Quality inspection and sorting are key steps in reducing backlog.

 

In return management, whether or not a systematic quality inspection is conducted directly determines whether goods will remain unused. Without quality inspection, sellers can only rely on experience, often choosing conservative processing methods, resulting in a large number of reusable goods being left idle.

 

A well-established US returns warehouse performs basic quality checks on goods upon arrival and uses methods such as taking photos to allow sellers to quickly understand the actual status. This transparency significantly improves decision-making efficiency and reduces unnecessary inventory holdings.

 

From "returned" to "recirculated," returns warehouses solve the entire process.

 

Returned goods tend to accumulate because of the limited processing options. Many sellers can only choose to "return to their home country" or "discard," lacking flexibility in between.

 

However, a comprehensive US returns warehouse can handle repackaging and reshipping locally, and even connect with subsequent warehousing and dropshipping services. Returns are no longer the end point, but a node in the inventory re-entry system. This closed-loop capability is crucial for reducing inventory backlog.

 

U-Speed's US Returns Warehouse Processing Capacity and Layout

 

In practical terms, whether a returns warehouse can truly solve the backlog problem depends on the stability of its processing capacity.
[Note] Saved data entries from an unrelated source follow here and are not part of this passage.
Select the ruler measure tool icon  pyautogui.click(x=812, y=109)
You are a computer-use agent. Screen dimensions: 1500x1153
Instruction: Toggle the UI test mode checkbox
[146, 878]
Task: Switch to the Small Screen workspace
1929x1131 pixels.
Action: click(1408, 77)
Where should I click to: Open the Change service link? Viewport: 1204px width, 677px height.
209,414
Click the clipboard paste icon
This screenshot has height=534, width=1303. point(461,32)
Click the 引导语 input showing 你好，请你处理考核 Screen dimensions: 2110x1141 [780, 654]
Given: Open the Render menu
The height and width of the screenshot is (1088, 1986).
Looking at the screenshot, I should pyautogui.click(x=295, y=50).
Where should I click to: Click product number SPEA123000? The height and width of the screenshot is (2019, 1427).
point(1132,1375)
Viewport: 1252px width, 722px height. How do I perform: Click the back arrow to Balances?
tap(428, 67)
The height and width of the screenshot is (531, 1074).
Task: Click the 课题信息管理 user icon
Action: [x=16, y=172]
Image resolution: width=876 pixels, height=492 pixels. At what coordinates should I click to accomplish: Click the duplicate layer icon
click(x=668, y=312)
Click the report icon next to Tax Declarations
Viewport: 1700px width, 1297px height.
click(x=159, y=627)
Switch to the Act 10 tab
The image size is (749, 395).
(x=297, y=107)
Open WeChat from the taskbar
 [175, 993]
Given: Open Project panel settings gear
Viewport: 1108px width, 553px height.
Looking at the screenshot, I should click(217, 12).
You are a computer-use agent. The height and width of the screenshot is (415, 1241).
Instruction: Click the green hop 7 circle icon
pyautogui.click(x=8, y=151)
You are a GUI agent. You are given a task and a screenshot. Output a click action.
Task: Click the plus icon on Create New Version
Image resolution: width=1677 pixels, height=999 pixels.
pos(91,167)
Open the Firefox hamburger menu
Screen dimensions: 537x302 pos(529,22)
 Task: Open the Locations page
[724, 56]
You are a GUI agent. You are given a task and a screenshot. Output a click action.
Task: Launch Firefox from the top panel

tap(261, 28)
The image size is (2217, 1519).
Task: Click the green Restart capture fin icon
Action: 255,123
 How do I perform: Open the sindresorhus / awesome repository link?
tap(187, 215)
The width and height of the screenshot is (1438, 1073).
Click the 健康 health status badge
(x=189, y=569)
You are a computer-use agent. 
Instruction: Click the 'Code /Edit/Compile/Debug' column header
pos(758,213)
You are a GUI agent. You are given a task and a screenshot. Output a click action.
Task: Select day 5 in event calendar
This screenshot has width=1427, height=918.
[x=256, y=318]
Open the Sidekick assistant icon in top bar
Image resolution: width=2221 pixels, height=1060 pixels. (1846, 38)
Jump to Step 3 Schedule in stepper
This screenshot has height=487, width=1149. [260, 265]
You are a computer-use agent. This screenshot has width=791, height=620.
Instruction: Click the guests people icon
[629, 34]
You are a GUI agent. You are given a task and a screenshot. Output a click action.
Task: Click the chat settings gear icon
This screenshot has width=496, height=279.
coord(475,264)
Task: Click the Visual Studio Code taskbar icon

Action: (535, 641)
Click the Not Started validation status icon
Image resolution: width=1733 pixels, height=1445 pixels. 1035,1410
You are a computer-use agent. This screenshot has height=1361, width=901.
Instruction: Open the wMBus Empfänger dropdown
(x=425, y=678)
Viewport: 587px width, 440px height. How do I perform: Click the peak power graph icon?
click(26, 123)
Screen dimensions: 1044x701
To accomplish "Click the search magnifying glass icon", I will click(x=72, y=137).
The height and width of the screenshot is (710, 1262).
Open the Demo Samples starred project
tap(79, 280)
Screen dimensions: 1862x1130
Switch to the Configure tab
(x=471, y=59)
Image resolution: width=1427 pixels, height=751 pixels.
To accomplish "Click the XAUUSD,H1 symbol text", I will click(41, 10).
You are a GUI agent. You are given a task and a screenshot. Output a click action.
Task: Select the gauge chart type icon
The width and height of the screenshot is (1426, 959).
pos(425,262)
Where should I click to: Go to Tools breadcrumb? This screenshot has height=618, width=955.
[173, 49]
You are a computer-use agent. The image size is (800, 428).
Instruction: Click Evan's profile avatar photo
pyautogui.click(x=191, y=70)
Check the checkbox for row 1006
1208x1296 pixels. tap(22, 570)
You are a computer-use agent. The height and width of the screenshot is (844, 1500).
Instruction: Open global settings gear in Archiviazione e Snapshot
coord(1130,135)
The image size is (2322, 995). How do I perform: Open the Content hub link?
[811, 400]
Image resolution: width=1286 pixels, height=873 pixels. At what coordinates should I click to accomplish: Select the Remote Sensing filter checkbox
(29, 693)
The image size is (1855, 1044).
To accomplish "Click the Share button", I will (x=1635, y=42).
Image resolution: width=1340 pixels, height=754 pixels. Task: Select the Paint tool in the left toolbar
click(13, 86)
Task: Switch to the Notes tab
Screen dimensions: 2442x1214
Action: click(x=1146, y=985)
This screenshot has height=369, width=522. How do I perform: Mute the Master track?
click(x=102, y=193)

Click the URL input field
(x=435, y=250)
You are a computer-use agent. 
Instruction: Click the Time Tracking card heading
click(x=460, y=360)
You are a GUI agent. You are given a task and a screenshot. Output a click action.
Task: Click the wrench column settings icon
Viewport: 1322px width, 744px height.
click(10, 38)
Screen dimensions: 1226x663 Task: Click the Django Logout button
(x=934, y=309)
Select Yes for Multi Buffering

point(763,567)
U-Speed has two major returns warehouses in the US, one in the East Coast and one in the West Coast, covering major logistics and consumer areas.

 

U-Speed's New Jersey return warehouse in the East Coast has an area of approximately 7,250 square meters and a daily processing capacity of over 20,000 items; its Los Angeles return warehouse in the West Coast also has 7,250 square meters and a daily processing capacity of over 10,000 items, capable of handling peak return periods for sellers of different sizes.

 

Both warehouses are equipped with forklifts, light and heavy-duty shelving, fire protection and monitoring systems, and implement 24-hour security and CCTV management, providing a stable environment for centralized processing of returned goods.

 

Efficiency in turnover is a direct way to alleviate inventory backlog.

 

In terms of specific services, U-Speed's US return warehouses help sellers shorten inventory dwell time by improving the efficiency of processing single return shipments. Return quality inspection can usually be completed within 2 days. With the photo inspection service, three photos of each item are uploaded to the system, allowing sellers to make quick decisions without waiting for the physical goods to return to their home country.

 

After quality inspection, eligible goods can be repackaged in the warehouse to meet the requirements for restocking or reshipment. Returned goods are typically shipped within 3-5 days to avoid prolonged storage in warehouses.

 

Team collaboration makes return processing more controllable.

 

Another hidden reason for return backlogs is high communication costs. U-Speed employs a model where a Chinese return management team leads the effort, while a local Chinese team in the US handles the operations, supplemented by professional customer service support. This balances efficiency and accuracy, reducing delays caused by information asymmetry.

 

Return backlogs are essentially a management issue.

 

In the long run, return backlogs are not an unavoidable cost, but a manageable variable. By processing returns locally in the US, sellers can truly reduce inventory pressure by pre-emptively managing time, information, and decision-making.

 

When returns become the norm, US return warehouses are no longer just a "backup plan," but a crucial element in helping sellers maintain turnover efficiency and stable cash flow. For cross-border sellers aiming for long-term success in the US market, resolving return backlogs often begins with choosing the right return warehouse.